The co-production of A Chinese Odyssey exemplified how Hong Kong contributed financial resources and creative talent, while the mainland film studios assumed a subordinate role, primarily offering logistical support and shooting locations. Despite the emergence of Hong Kong-mainland co-production as a viable solution to counteract the decline in film production during the mid-1990s, the number of co-productions significantly decreased from 57 in 1993 to 25 in 1997, and further to 7 in 1998 (Peng Citation2015, 123). The decline in Hong Kong-mainland co-productions was attributed to several factors, including economic and social upheavals surrounding the 1997 handover and the Asian Financial Crisis. Additionally, it was partly due to the practice within such film co-productions where state-owned studios sold their labels to Hong Kong companies without actively participating in the production process, leading to ‘fake co-productions’ (H. Wang Citation2006, 432). In response, the mainland Administration of Film imposed restrictions in 1996, stipulating that ‘the key creative personnel, apart from directors, screenwriters, and cinematographers, should primarily consist of domestic residents, and domestic residents should generally account for no less than 50% of the main roles’ (Yin and He Citation2009, 42). The Film Bureau reinforced the principle of conducting ‘China-led’ co-productions at a national film conference (Yin and He Citation2009, 42), meaning mainland China intended to assert more control over film co-production. While the co-production model in the mid-1990s suggested that Hong Kong had more creative control over its mainland counterparts, as Anthony May and Xiaolu Ma argue, Hong Kong ‘had not gained the internal advantage of being a territory of China until signing the CEPA’ (Citation2014, 45). The Hong Kong-mainland co-production consequently entered a new chapter with the implementation of CEPA in 2004.

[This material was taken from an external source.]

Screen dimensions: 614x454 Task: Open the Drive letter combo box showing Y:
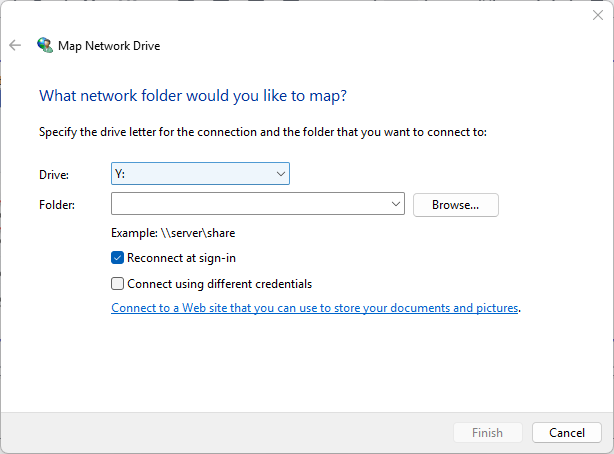coord(200,174)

Hong Kong-mainland co-production in the post-CEPA context

Under CEPA, Hong Kong-mainland co-productions benefit from preferential policies, treated as mainland productions for distribution in mainland China. While there are no restrictions on the percentage of key creative personnel from Hong Kong, at least one-third of the lead actors must be from the mainland, and the storyline or main characters must have connections to the mainland. In the post-CEPA context, Lau’s three co-productions consistently used mainland landscapes and attractions as shooting locations, such as Shennongjia Forestry District in A Chinese Tall Story, Sand Lake and Binggou Grand Canyon in Just Another Pandora’s Box, Shuidong Valley in A Chinese Odyssey Part Three. However, more nuanced dynamics of strategic hybridization embodied in the industrial and production dimensions are evident across these three films, which will be explored in the following sections.

A Chinese Tall Story

In the mid-2000s, following the implementation of CEPA, the Chinese state introduced several key regulations that shaped the global-local dynamics of film production. State Administration of Radio, Film and Television (SARFT) issued the ‘Interim Provisions on the Administration of Sino-Foreign Cooperative Radio and Television Program Production and Operation Enterprises’ (Citation2005), which limited foreign enterprises to establishing only one joint venture production company each in China. This policy was aimed at curbing the rapid expansion of foreign giants such as Warner, Sony, Viacom, and News Corporation, providing mainland Chinese domestic enterprises with a period for growth by restricting foreign competition (Yin and He Citation2009). In contrast, the mainland market further opened up to Hong Kong capital through supplementary provisions issued in accordance with CEPA. These provisions allowed Hong Kong and Macau service providers to establish, renovate and operate cinemas in the mainland as joint ventures, partnerships, or sole proprietorships. The new regulations enabled Hong Kong capital, as well as foreign capital cooperating with Hong Kong, to directly enter the mainland market as investment entities, significantly promoting the burgeoning domestic Chinese film industry (Yin and Zhan Citation2006). This shifting regulatory landscape reflects the mainland’s strategic integration of Hong Kong’s capital and cinematic expertise into the mainland film sector, facilitating a symbiotic collaboration through film co-productions.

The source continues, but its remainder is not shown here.